1.6 About Pushdown of Character Large Object (CLOB) Processing

Queries against Hadoop data may involve processing large objects with potentially millions of records. It is inefficient to return these objects to Oracle Database for filtering and parsing. Oracle Big Data SQL can provide significant performance gains by pushing CLOB processing down to its own processing cells on the Hadoop cluster. Filtering in Hadoop reduces the number of rows returned to Oracle Database. Parsing reduces the amount of data returned from a column within each filtered row.

Customers can disable or re-enable CLOB processing pushdown to suit their own needs.

In the current release, this functionality currently applies only to JSON expressions returning CLOB data. The eligible JSON filter expressions for storage layer evaluation include simplified syntax, JSON_VALUE, and JSON_QUERY.

The same support will be provided for other CLOB types (such as substr and instr) as well as for BLOB data in a future release.

Oracle Big Data SQL can push processing down to Hadoop for CLOBs within these size constraints:

  • Filtering for CLOB columns up to 1 MB in size.

    The actual amount of data that can be consumed for evaluation in the storage server may vary, depending upon the character set used.

  • Parsing for columns up to 32 KB.

    This limit refers to the select list projection from storage for the CLOB datatype.

Processing falls back to the Oracle Database only when column sizes exceed these two values.

Example 1-3 JSON Document Processing

For queries into large JSON documents, pushdown of CLOB processing to Oracle Big Data SQL processing cells in Hadoop can be highly effective. Consider the following example, where purchase orders information is stored in JSON. Assume that this record could be up to 25K in size and several millions of such records must processed.
{"ponumber":9764,"reference":"LSMITH-20141017","requestor":"Lindsey Smith","email”: “Lindsey@myco.com”, “company”:”myco” …}
You can create the external table to access this data as follows. Notice there is a single CLOB column.
CREATE TABLE POS_DATA
  ( pos_info CLOB )
  ORGANIZATION EXTERNAL
  ( TYPE ORACLE_HDFS
    DEFAULT DIRECTORY DEFAULT_DIR
    LOCATION ('/data/pos/*')
  )
 REJECT LIMIT UNLIMITED;
You can then query the data with this simple syntax:
SELECT p.pos_info.email, p.pos_info.requestor
FROM POS_DATA p
WHERE p.pos_info.company=’myco’

The query example above engages two data elimination optimizations:

  • The data is filtered by the Oracle Big Data SQL cells in the Hadoop cluster. Only records pertaining to the company “myco” are parsed (and after parsing only selected data from these records is returned to the database).

  • The Oracle Big Data SQL cells in the cluster parse the filtered set of records and from each record only the values for the two attributes requested (p.pos_info.email and p.pos_info.requestor) are returned to the database.

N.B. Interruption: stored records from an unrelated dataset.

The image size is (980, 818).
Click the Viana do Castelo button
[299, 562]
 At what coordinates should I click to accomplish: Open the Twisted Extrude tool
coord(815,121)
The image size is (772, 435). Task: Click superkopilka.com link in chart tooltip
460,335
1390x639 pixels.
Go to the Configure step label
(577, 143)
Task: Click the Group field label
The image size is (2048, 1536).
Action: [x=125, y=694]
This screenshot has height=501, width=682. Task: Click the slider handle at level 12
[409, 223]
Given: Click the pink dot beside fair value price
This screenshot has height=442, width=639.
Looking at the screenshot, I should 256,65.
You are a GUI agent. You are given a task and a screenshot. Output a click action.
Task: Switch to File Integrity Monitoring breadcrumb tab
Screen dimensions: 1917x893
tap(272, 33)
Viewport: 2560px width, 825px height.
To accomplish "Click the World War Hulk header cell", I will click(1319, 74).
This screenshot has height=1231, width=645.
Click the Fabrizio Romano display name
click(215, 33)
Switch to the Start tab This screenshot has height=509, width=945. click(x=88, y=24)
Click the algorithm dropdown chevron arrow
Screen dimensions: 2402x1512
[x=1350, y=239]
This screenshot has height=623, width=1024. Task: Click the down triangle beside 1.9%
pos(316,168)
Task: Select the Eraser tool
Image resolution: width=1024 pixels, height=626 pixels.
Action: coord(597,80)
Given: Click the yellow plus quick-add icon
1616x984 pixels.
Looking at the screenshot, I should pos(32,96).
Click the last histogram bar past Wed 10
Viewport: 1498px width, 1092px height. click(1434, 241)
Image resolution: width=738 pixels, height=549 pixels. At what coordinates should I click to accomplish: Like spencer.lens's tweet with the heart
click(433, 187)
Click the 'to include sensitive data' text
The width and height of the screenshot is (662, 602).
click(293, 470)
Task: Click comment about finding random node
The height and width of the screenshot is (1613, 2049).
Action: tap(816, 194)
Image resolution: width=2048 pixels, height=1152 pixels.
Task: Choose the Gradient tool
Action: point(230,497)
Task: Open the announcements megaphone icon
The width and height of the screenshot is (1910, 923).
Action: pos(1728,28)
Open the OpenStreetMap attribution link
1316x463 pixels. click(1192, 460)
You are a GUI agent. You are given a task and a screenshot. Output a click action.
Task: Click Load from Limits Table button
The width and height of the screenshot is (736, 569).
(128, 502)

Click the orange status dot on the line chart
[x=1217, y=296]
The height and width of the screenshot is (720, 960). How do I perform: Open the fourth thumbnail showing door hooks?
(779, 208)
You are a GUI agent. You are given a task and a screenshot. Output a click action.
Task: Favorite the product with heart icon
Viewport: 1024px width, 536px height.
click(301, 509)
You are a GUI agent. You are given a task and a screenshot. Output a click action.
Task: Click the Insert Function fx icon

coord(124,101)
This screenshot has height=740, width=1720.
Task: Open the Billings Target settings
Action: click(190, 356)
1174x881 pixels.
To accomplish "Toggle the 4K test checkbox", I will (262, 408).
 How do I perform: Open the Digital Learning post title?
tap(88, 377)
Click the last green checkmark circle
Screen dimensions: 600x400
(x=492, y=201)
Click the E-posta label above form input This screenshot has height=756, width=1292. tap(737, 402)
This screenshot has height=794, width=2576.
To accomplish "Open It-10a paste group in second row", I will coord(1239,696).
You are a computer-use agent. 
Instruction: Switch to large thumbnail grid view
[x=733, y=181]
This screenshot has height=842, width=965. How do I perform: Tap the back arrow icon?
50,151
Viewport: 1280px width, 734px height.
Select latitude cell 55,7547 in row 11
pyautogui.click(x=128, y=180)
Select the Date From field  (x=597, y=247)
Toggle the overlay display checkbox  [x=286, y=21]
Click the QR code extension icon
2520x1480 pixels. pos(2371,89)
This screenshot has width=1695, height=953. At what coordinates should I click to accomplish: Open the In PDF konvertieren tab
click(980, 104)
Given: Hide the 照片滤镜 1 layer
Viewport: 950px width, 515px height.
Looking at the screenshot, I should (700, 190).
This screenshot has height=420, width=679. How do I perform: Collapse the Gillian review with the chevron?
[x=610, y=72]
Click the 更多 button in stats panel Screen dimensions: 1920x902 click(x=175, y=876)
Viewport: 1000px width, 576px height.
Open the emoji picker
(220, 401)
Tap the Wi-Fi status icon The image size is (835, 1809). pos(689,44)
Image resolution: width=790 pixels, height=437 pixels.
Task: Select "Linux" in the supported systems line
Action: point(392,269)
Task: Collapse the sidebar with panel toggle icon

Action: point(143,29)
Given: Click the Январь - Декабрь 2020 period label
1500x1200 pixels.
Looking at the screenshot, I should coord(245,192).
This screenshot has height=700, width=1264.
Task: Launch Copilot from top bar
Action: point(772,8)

The table below shows some other examples where CLOB processing pushdown is supported. Remember that projections (references on the select side of the CLOB column) are limited to 32 KB of CLOB data, while predicate pushdown is limited to 1 MB of CLOB data.

Query Comment
SELECT count(*) FROM pos_data p WHERE pos_info is json; In this case, the predicate ensures that only columns which comply with JSON format are returned.
SELECT pos_info FROM pos_data p WHERE pos_info is json; The same predicate as in the previous case, but now the CLOB value is projected.
SELECT json_value(pos_info, '$.reference') FROM pos_data p WHERE json_value(pos_info, '$.ponumber') > 9000 Here, the predicate is issued on a field of the JSON document, and we also execute a JSON value to retrieve field "reference" on top of the projected CLOB JSON value.
SELECT p.pos_info.reference FROM pos_data p WHERE p.pos_info.ponumber > 9000; This is functionally the same query as the previous example, but expressed in simplified syntax.
SELECT p.pos_info.email FROM po_data p WHERE json_exists(pos_info, '$.requestor') and json_query(pos_info, '$.requestor') is not null; This example shows how json_exists and json_query can also be used as predicates.